Employment Law expert, David Morgan urges employers to be mindful of their duty to take reasonable care for the health and safety of staff during these difficult times.
At this time of year the minds of employment lawyers often turn to reminding employers and employees of the risks of over-indulgence and misbehaviour at the office Christmas party; but in this most unusual of years cautionary tales of drunken antics and subsequent legal cases have faded into irrelevance.
In November we entered a second period of lockdown. Employees are again required to work from home whenever reasonably possible and many ‘non-essential’ businesses have been forced to close altogether. Employees who had returned to their place of work during the summer now face another period of enforced working from home and the furlough scheme, which has proved to be a lifeline to many employers and employees, has been extended yet again so that some employees may now face up to a year away from their workplace.
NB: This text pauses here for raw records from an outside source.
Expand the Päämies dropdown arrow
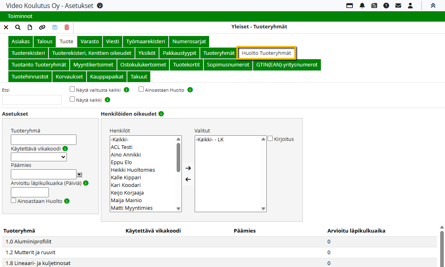Image resolution: width=445 pixels, height=267 pixels. click(79, 175)
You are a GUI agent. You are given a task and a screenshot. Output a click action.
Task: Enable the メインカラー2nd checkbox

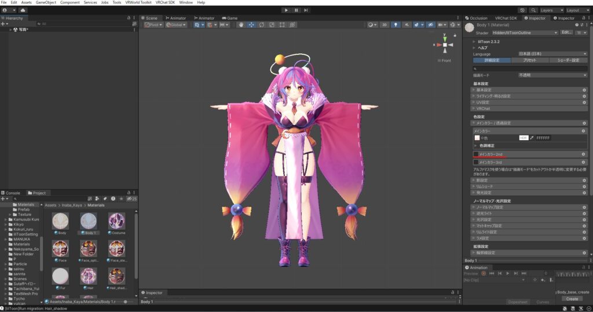[x=475, y=155]
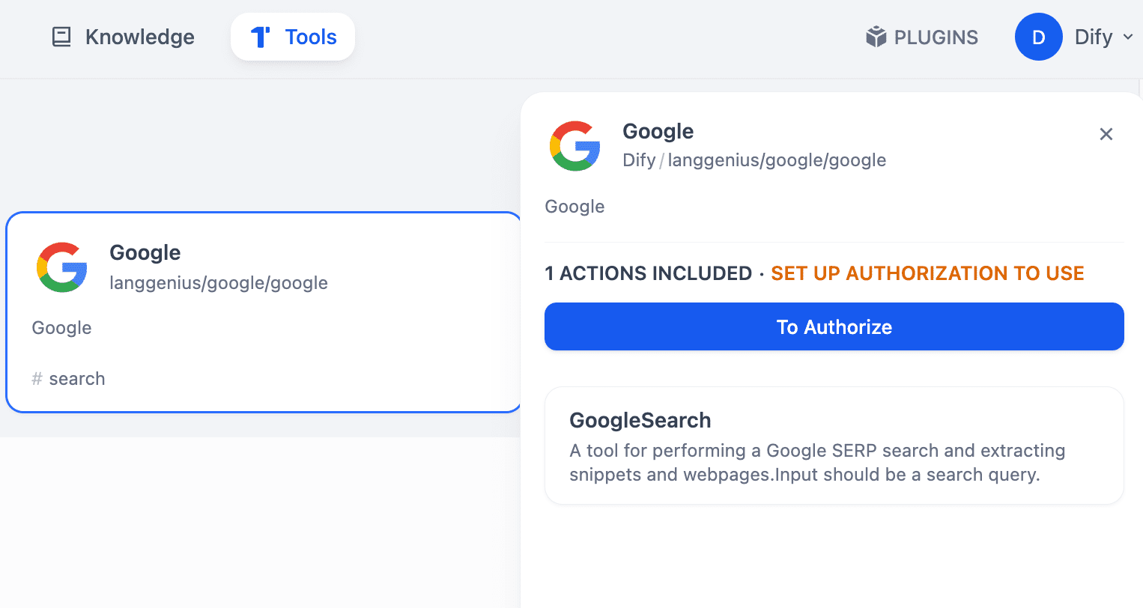Click the Plugins cube icon
The width and height of the screenshot is (1143, 608).
(876, 37)
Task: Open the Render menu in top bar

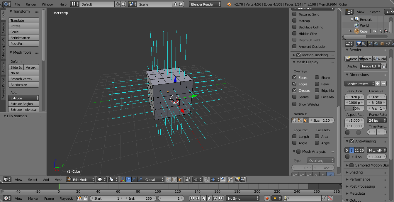Action: pos(31,4)
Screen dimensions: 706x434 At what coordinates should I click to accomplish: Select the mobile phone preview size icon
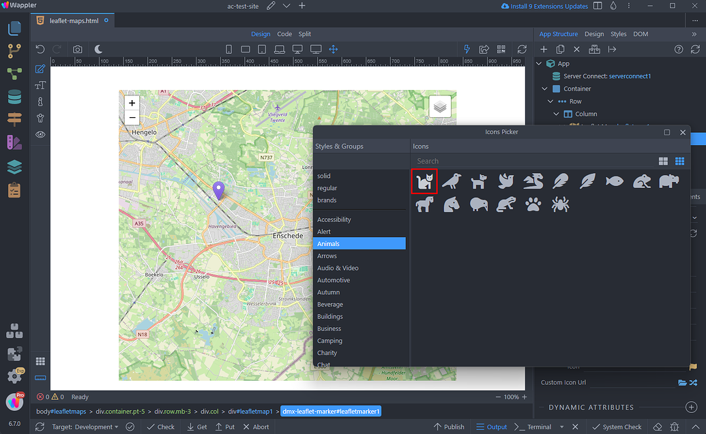pyautogui.click(x=229, y=48)
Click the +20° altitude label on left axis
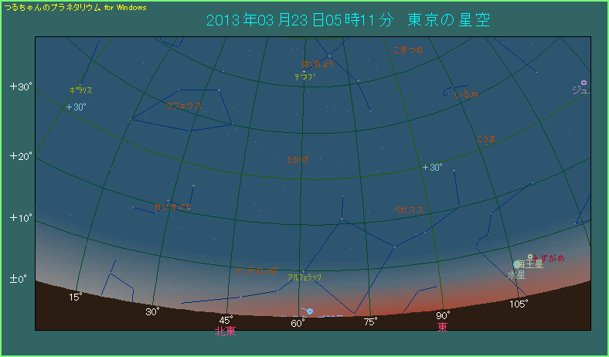Viewport: 609px width, 357px height. (x=20, y=156)
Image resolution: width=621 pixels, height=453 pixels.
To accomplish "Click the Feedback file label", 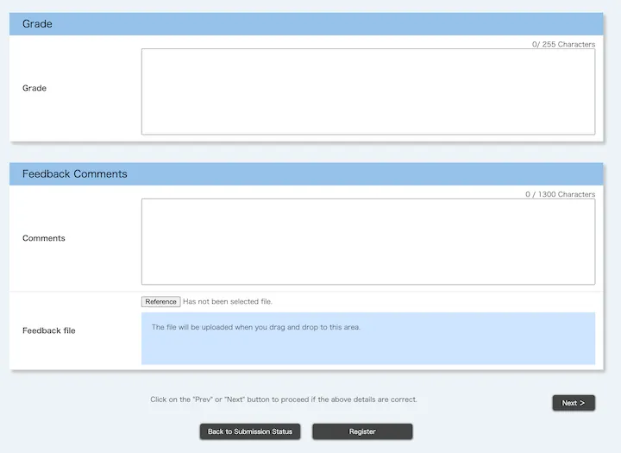I will tap(49, 330).
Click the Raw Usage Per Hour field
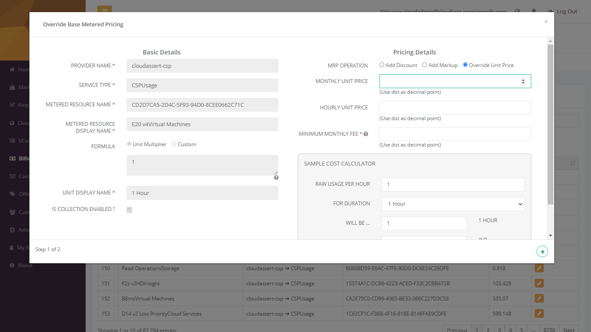 click(x=453, y=184)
The effect of COVID-19 on the well-being of employers and employees has been immense. The mental health charity MIND believes that half of adults in the UK will have experienced a deterioration in their mental health during the pandemic, and as the economic climate becomes increasingly difficult these levels are unlikely to fall. Employers fighting tooth and nail for economic survival also face the challenge of ensuring they deal with the impact of COVID-19 on their employees and continue to comply with their legal obligations with regard to health and safety.
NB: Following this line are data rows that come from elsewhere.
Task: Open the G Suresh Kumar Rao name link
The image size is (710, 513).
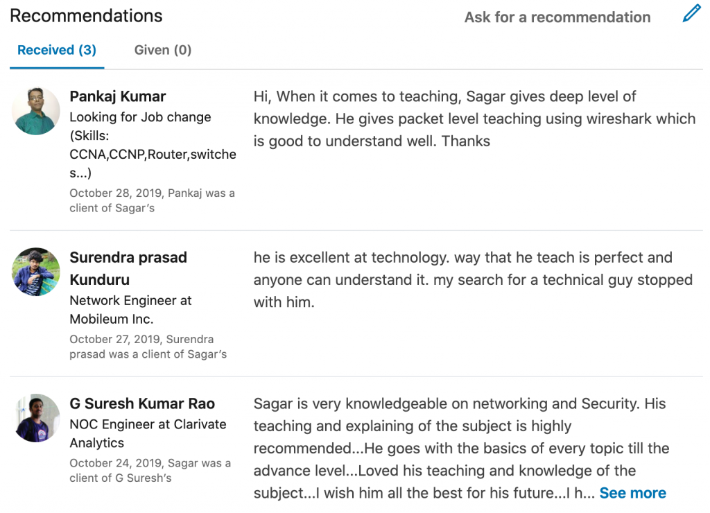Action: (142, 403)
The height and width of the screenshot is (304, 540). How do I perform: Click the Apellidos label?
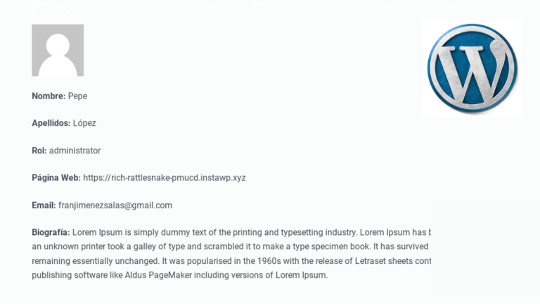pos(51,123)
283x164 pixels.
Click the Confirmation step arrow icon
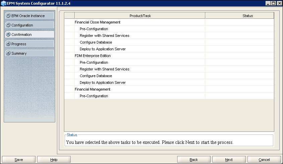tap(8, 35)
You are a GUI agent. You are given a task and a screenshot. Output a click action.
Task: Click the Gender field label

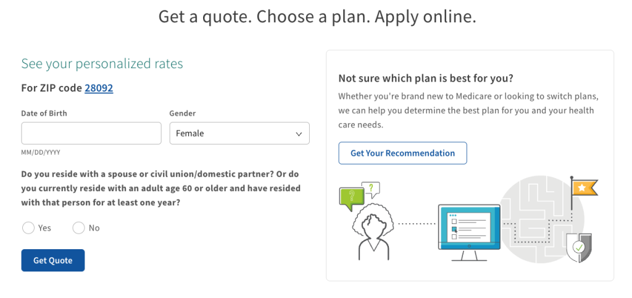(x=183, y=114)
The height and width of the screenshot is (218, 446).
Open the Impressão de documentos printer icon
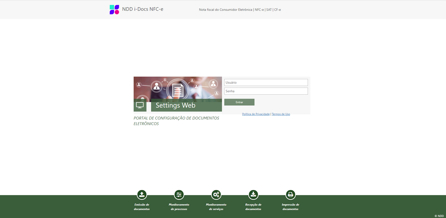(290, 194)
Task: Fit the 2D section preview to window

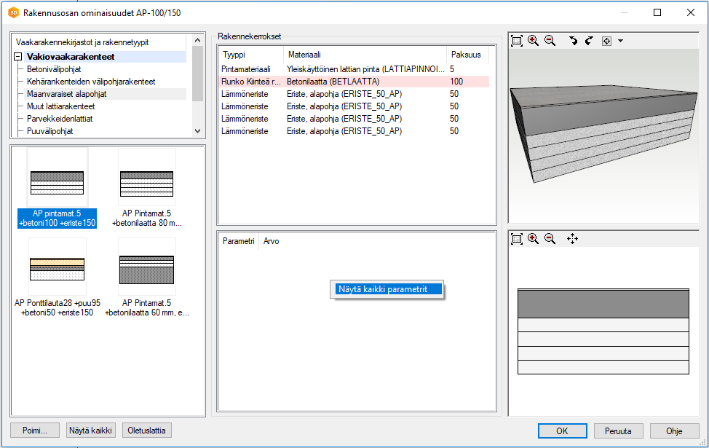Action: point(517,238)
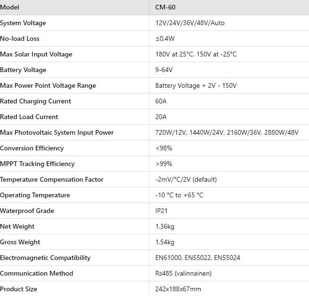This screenshot has height=296, width=309.
Task: Select the System Voltage row label
Action: click(23, 23)
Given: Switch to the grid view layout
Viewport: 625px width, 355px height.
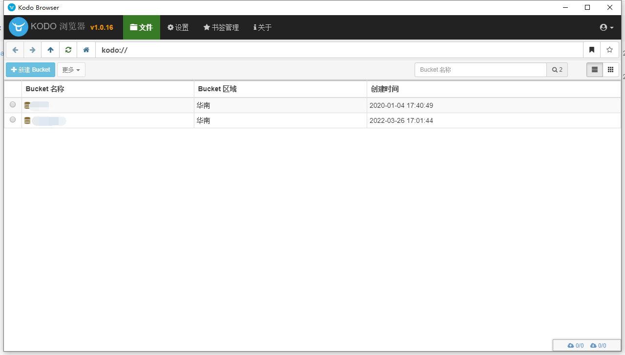Looking at the screenshot, I should click(610, 70).
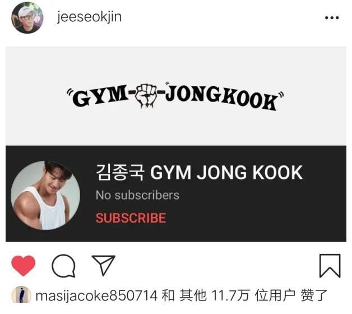The width and height of the screenshot is (352, 314).
Task: Click the dark channel info panel
Action: point(176,193)
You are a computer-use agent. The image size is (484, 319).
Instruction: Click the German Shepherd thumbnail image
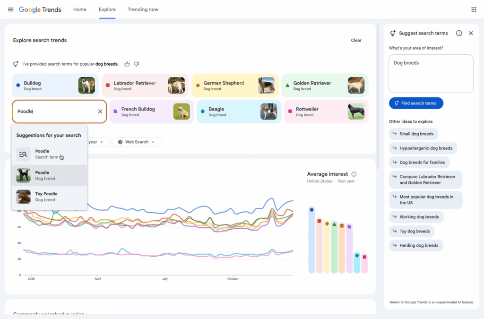pyautogui.click(x=266, y=86)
Some tips to assist employers to support the wellbeing of staff who are furloughed or working at home for prolonged periods include:
- Schedule regular meetings or phone calls with those working from home in order to maintain supervision and contact - almost a third of employees report feeling isolated during the pandemic
- Increase the use of emails and other electronic communications to employees to keep them updated with news about the company and include furloughed employees in such communications
- Keep in personal touch with employees who are furloughed – a chat to ask how the employee is will not constitute work and will not break the rules of the furlough scheme
- Ensure staff are not overworking – significant numbers of employees report working additional hours and taking fewer breaks when working from home out of fear that they will otherwise be seen as taking advantage
- Make employees aware of where they can obtain advice and support regarding their wellbeing.
This year has seen frequent and significant changes to employment law due to the impact of the coronavirus. However one thing which has not changed is the employer’s duty to take reasonable care for the health and safety of staff. Employers should take care to ensure that this does not slip under the radar in these pressured and difficult times.